Quitter maman m’avait fait pousser un grand « ouf » de soulagement. Ces derniers temps, elle était insupportable, une vraie gamine. Pour se remettre du départ de Carl, elle s’était mise à voir du monde, et avait pris un amant discret pour le soir, après que je sois couchée. Enfin, qui se croyait discret. Il arrivait à vingt-trois heures, classait le courrier avec elle, repartait trente minutes plus tard, réglé comme une horloge. Ma propre mère me faisait plus penser à une hyène en chaleur qu’à un être humain. Les documentaires animaliers j’aime bien à la téloche, pas dans la réalité. Entre elle et lui, le sexe en était réduit à un banal besoin à assouvir, à l’instar de celui de manger ou d’aller aux toilettes. Maman prête à se faire attraper par un homme dont les yeux ne croisaient presque jamais les siens, tant ils étaient rivés sur ses seins et son cul ! Oui, car malgré ses efforts, je l’avais vu passer quelques fois. Entendu également. Quant à la chambre, j’étais allée espionner. Tu vas me dire, je cherche un peu. Je n’avais pu voir grand-chose, surtout un spectacle d’ombres chinoises peu reluisant… c’était largement suffisant. Peu de grâce, beaucoup de froideur. Au fond je n’en voulais pas tant à maman d’avoir des amants, que de faire du cul comme une cruche. Mon dieu. Papa lui au moins, tout chiant qu’il était, ne me présentait pas une nouvelle belle-mère tous les matins. Encore que, était-ce par choix, rien n’est moins certain.

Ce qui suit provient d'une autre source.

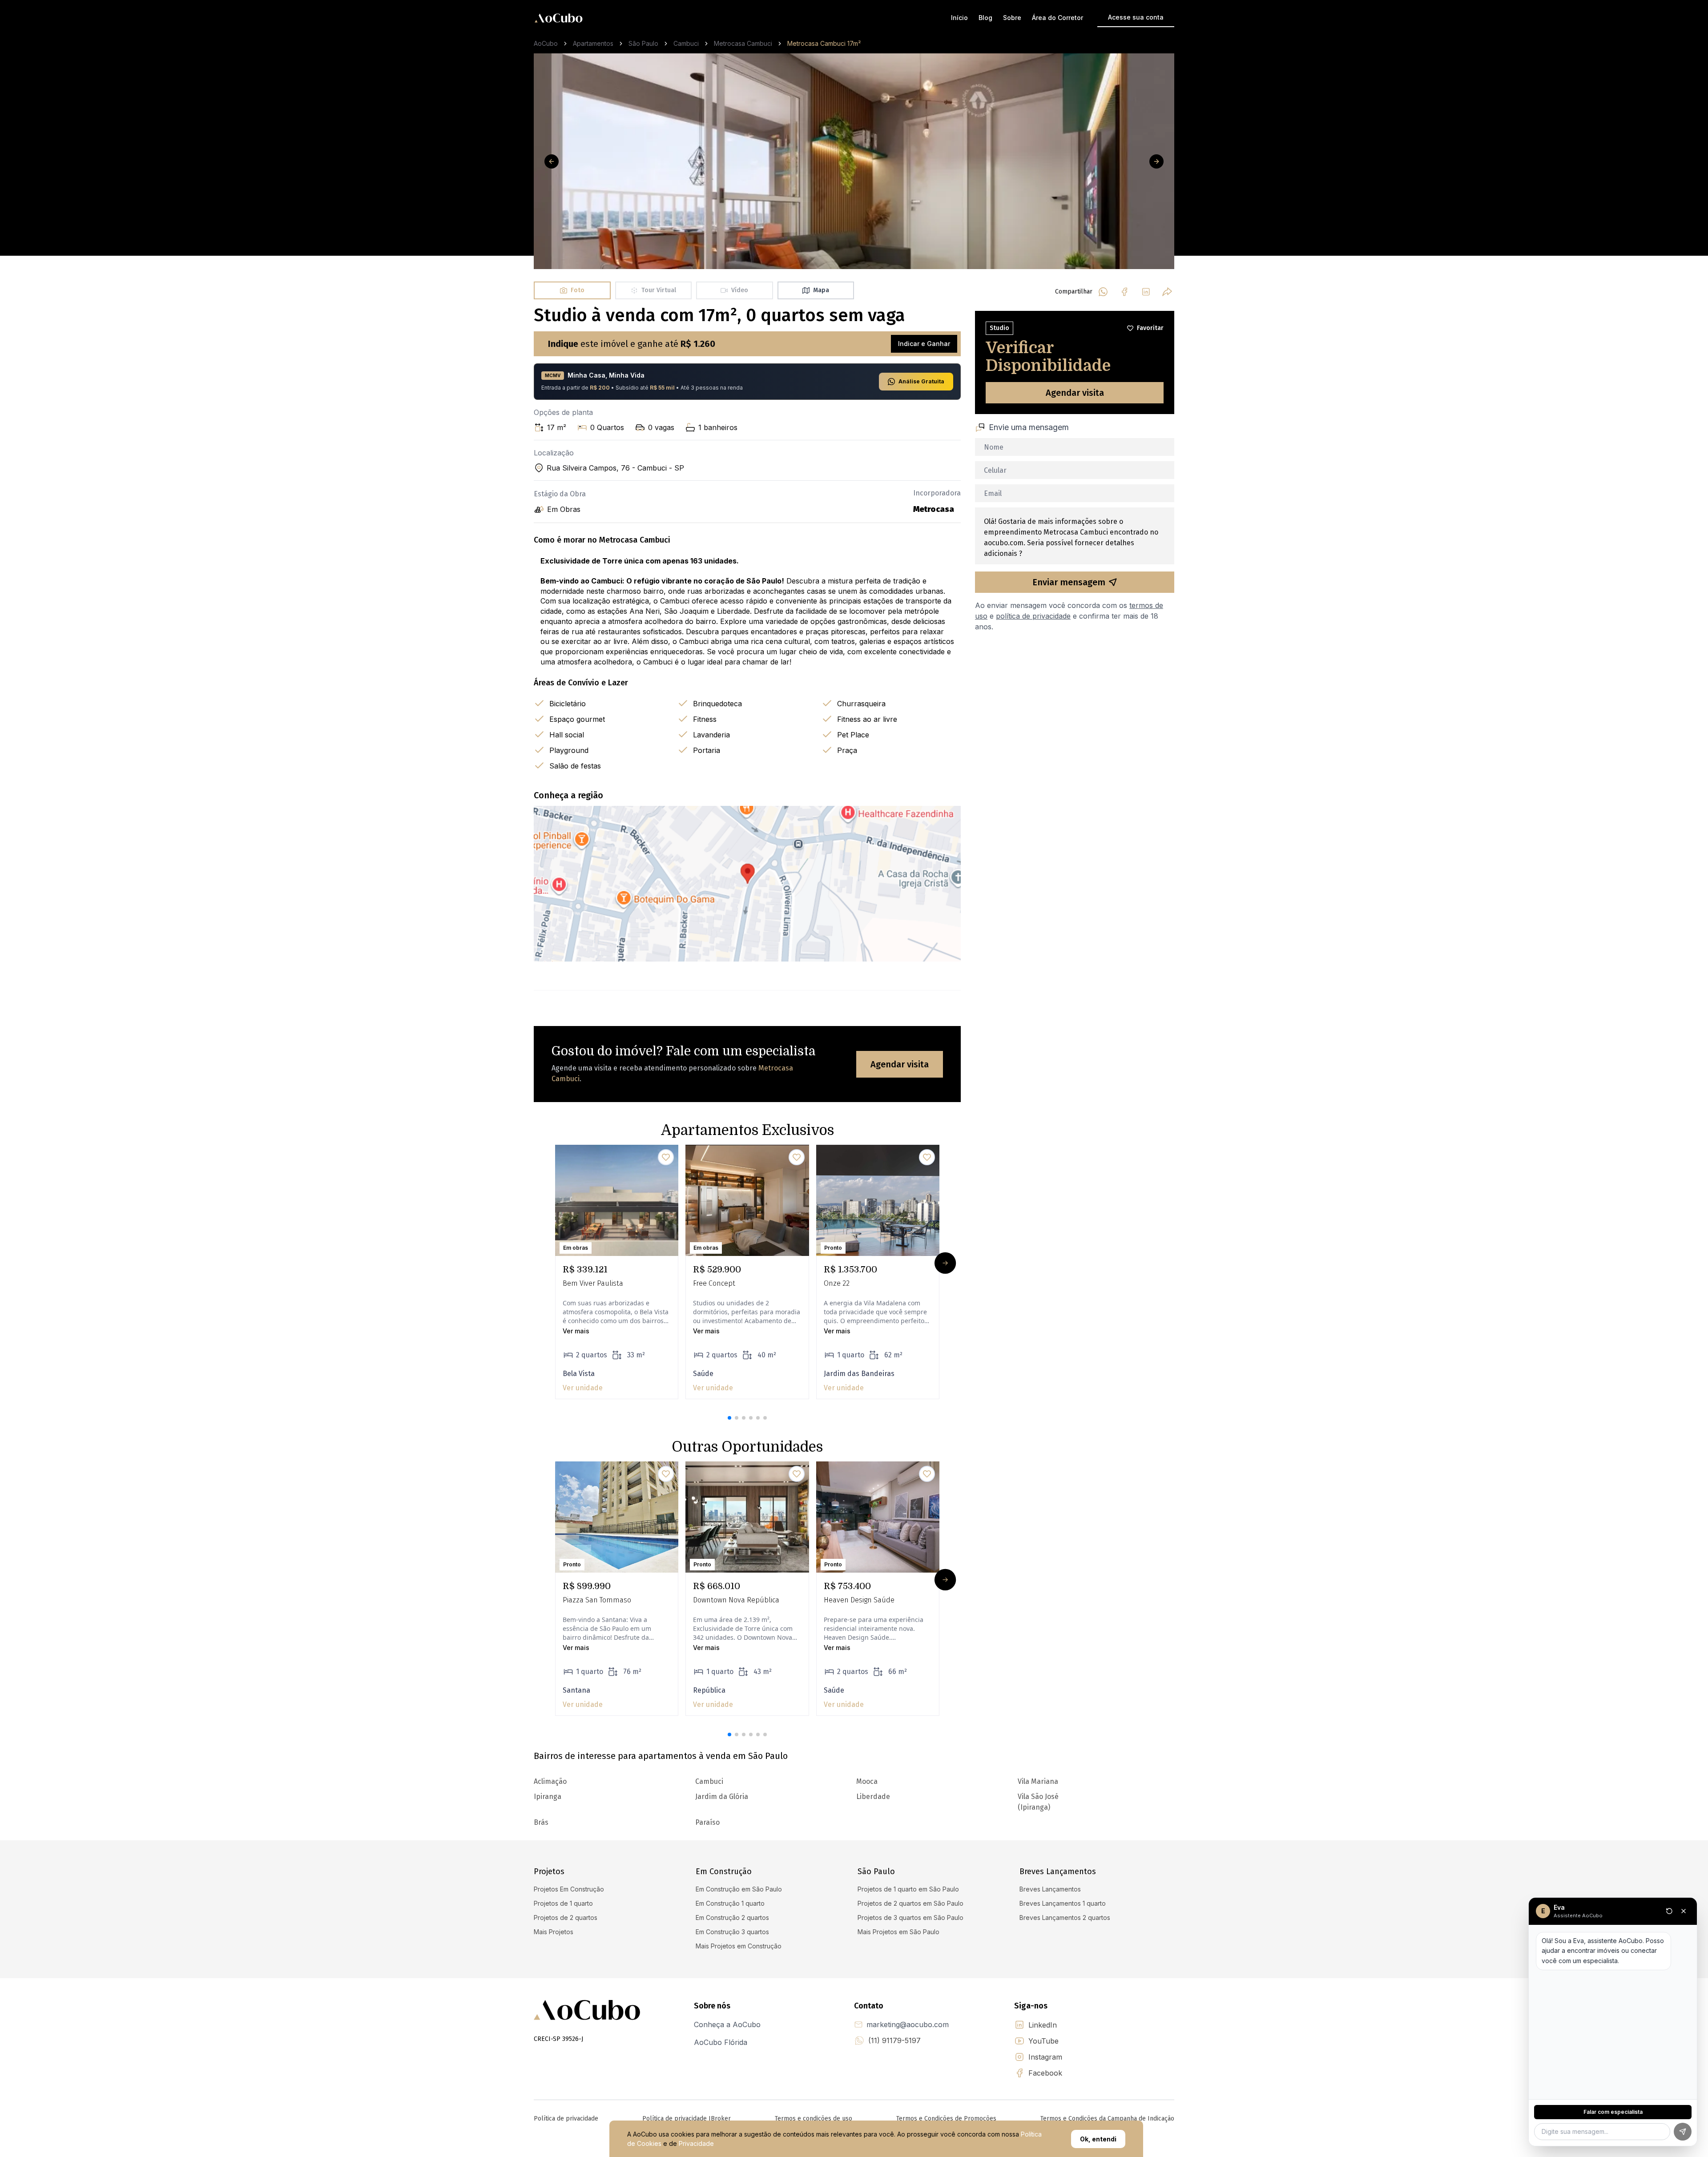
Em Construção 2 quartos (732, 1917)
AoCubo (546, 43)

Toutes ces pensées m’assaillaient alors qu’il me fallait justement tout oublier ! Évacuer, songer au soleil, aux belles aventures qui nous attendaient ! Je devrais être relax, pourtant j’avais les nerfs en boule. Oui, les derniers événements de chez maman me perturbaient encore. Des éclairs de colère jaillissaient en moi, à tel point que j’en plantai mes ongles dans les délicates phalanges de Clarisse. Ce n’était pas contre elle, c’est à maman que j’aurais voulu faire ça, seulement je n’avais que ma copine sous la main. C’était idiot, je le savais. Clarisse s’éloigna. Dommage, sa main dans la mienne me faisait du bien. Elle ne m’en voulait pas, comme toujours. Décidément Clarisse était un ange, et moi une conne.

Une heure plus tard, la magie des vacances avait fait son effet. J’étais devenue toute calme. Apaisée. Et en même temps joyeuse et excitée. Je me penchai vers Clarisse et lui claquai une bise.

– Scuse moi Clarissou, petit pou petit chou, caillou chou genou. Pour le coup des ongles. Je suis super nerveuse. Enfin, j’étais. Maintenant ça va mieux.
– T’inquiètes Clo, ça m’a même pas fait mal. (Elle mentait). Tu sais où on va exactement ?
– J’en sais pas plus que toi.
– Menteuse.
– Pourquoi tu m’imagines toujours comme la privilégiée ? Marthe m’a rien dit à moi non plus.
– T’es la nièce ! Normal que tu sois la privilégiée.
– Tu sais très bien comment elle est. Pas son style. Elle nous aime autant l’une que l’autre.

Elle le savait. Clarisse aimait bien que je le lui rappelle de temps en temps, voilà tout. Marthe était égalitaire : lorsqu’elle s’occupait de nous deux, aucun traitement de faveur. Et si Estelle était là, on était traitées toutes les trois pareil. Du coup il faudrait partager Marthe avec Clarisse. Non seulement ma copine voulait sa part, mais en plus elle se comportait comme une nièce. Il lui arrivait même de l’appeler « tata », de plus en plus souvent. Intérieurement ça me faisait un peu râler, en même temps, si j’avais été la chouchou, ça m’aurait gênée.